#### SUPPLIED RECORDS:
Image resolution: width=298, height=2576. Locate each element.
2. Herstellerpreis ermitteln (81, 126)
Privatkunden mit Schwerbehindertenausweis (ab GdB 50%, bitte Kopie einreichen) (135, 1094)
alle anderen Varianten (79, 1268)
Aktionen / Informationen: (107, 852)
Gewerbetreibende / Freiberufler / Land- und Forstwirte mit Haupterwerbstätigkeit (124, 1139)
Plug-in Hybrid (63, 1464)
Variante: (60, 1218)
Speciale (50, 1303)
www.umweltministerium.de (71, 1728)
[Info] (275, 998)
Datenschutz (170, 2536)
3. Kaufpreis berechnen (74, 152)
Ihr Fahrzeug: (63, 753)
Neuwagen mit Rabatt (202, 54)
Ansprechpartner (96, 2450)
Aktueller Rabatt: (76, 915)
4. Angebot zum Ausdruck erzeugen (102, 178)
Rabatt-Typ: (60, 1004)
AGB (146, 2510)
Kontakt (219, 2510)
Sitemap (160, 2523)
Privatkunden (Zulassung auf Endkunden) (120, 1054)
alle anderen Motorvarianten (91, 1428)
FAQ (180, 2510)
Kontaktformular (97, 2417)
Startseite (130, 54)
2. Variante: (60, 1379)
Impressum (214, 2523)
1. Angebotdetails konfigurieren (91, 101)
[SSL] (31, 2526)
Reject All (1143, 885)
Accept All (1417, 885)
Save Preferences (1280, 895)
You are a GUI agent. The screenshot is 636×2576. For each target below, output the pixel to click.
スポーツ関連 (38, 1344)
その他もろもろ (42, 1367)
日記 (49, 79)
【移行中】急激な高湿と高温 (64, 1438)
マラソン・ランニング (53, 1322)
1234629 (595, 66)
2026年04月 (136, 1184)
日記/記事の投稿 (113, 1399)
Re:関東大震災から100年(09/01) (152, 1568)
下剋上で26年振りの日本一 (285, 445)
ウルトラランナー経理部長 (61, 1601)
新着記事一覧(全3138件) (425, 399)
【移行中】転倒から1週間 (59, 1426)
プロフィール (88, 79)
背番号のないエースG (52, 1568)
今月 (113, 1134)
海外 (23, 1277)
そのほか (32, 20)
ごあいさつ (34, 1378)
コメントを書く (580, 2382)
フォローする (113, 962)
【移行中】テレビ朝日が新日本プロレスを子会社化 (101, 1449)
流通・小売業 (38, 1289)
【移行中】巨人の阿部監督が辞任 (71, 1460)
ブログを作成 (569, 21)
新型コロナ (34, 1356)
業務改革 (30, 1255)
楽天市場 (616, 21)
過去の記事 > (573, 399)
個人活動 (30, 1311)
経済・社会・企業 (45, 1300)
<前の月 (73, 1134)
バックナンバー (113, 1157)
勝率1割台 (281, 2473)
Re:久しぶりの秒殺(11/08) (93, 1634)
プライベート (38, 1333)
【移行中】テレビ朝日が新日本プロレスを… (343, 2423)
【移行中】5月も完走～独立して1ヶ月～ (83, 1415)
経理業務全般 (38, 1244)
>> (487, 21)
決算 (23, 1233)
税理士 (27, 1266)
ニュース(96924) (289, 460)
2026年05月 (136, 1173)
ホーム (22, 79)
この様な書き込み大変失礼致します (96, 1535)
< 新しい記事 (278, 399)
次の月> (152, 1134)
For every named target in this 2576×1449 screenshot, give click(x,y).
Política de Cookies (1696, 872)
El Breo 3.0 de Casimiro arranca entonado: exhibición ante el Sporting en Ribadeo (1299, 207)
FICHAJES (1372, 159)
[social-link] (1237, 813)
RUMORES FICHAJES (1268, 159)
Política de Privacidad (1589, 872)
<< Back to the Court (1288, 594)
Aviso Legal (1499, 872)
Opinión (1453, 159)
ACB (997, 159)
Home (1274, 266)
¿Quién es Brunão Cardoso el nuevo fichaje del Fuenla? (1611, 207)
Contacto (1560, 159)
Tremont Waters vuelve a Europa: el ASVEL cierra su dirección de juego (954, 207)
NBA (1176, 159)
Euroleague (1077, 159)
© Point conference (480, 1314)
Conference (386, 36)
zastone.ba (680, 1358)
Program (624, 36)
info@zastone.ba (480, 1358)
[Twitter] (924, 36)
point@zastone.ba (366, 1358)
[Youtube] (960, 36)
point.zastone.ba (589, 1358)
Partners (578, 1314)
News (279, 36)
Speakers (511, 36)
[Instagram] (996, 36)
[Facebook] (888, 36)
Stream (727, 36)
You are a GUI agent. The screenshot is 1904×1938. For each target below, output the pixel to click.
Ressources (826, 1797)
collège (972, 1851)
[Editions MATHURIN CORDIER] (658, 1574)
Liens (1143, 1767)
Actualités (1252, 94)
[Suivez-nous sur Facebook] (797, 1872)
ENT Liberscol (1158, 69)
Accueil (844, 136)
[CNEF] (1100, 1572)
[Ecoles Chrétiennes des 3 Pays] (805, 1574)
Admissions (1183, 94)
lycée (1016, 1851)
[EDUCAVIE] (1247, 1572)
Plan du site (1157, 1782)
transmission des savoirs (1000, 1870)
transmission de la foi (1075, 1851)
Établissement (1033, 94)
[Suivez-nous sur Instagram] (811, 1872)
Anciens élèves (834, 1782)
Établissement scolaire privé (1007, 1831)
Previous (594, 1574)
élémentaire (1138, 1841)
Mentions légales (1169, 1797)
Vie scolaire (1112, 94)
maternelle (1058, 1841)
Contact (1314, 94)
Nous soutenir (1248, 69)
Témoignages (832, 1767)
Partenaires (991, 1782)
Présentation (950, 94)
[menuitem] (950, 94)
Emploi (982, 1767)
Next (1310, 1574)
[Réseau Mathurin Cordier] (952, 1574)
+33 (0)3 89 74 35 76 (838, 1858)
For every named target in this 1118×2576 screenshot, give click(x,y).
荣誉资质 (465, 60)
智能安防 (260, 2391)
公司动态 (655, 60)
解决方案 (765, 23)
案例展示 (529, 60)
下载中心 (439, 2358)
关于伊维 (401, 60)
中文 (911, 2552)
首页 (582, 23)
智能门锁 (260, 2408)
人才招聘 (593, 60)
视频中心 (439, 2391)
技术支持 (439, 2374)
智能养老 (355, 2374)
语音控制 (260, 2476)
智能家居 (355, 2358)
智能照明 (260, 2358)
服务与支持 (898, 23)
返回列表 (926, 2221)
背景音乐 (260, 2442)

#### YOUR OBJECTIVE:
The lines to return begin at the first line of the records and end at the line holding "海外 (23, 1277)"; please return them exactly, including both, and nothing beyond.

#### ANSWER TO THIS EXERCISE:
Image resolution: width=298, height=2576. Locate each element.
2. Herstellerpreis ermitteln (81, 126)
Privatkunden mit Schwerbehindertenausweis (ab GdB 50%, bitte Kopie einreichen) (135, 1094)
alle anderen Varianten (79, 1268)
Aktionen / Informationen: (107, 852)
Gewerbetreibende / Freiberufler / Land- und Forstwirte mit Haupterwerbstätigkeit (124, 1139)
Plug-in Hybrid (63, 1464)
Variante: (60, 1218)
Speciale (50, 1303)
www.umweltministerium.de (71, 1728)
[Info] (275, 998)
Datenschutz (170, 2536)
3. Kaufpreis berechnen (74, 152)
Ihr Fahrzeug: (63, 753)
Neuwagen mit Rabatt (202, 54)
Ansprechpartner (96, 2450)
Aktueller Rabatt: (76, 915)
4. Angebot zum Ausdruck erzeugen (102, 178)
Rabatt-Typ: (60, 1004)
AGB (146, 2510)
Kontakt (219, 2510)
Sitemap (160, 2523)
Privatkunden (Zulassung auf Endkunden) (120, 1054)
alle anderen Motorvarianten (91, 1428)
FAQ (180, 2510)
Kontaktformular (97, 2417)
Startseite (130, 54)
2. Variante: (60, 1379)
Impressum (214, 2523)
1. Angebotdetails konfigurieren (91, 101)
[SSL] (31, 2526)
Reject All (1143, 885)
Accept All (1417, 885)
Save Preferences (1280, 895)
You are a GUI agent. The screenshot is 636×2576. For each target below, output the pixel to click.
スポーツ関連 (38, 1344)
その他もろもろ (42, 1367)
日記 (49, 79)
【移行中】急激な高湿と高温 (64, 1438)
マラソン・ランニング (53, 1322)
1234629 (595, 66)
2026年04月 (136, 1184)
日記/記事の投稿 (113, 1399)
Re:関東大震災から100年(09/01) (152, 1568)
下剋上で26年振りの日本一 (285, 445)
ウルトラランナー経理部長 (61, 1601)
新着記事一覧(全3138件) (425, 399)
【移行中】転倒から1週間 (59, 1426)
プロフィール (88, 79)
背番号のないエースG (52, 1568)
今月 (113, 1134)
海外 (23, 1277)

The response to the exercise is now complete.